■ **WORK TO COMPLETE**
Within the records below is a range that opens at the line with "This screenshot has height=522, width=432." and closes at the line with "the 终止余额 column". Return that range word for word, both ends included, and only that range.

■ **DATA UNDER STUDY**
********
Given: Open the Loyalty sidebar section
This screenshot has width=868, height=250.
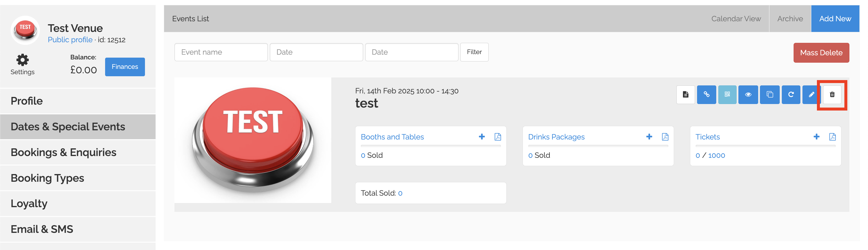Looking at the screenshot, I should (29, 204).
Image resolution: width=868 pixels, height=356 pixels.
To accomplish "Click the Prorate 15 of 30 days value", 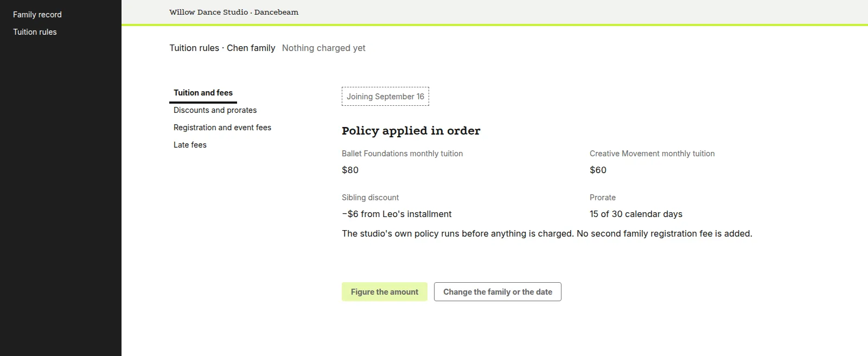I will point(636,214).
********
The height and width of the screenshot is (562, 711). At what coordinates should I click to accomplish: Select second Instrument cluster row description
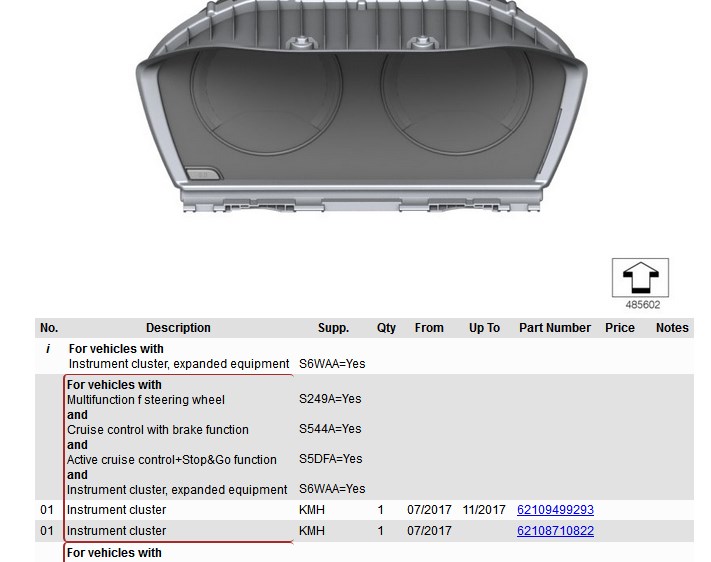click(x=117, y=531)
********
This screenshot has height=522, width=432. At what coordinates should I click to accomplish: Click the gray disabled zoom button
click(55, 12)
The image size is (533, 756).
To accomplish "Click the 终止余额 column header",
********
■ **EXERCISE ANSWER**
This screenshot has height=522, width=432. At what coordinates should I click to accomplish: Click the gray disabled zoom button
click(55, 12)
The image size is (533, 756).
To accomplish "Click the 终止余额 column header",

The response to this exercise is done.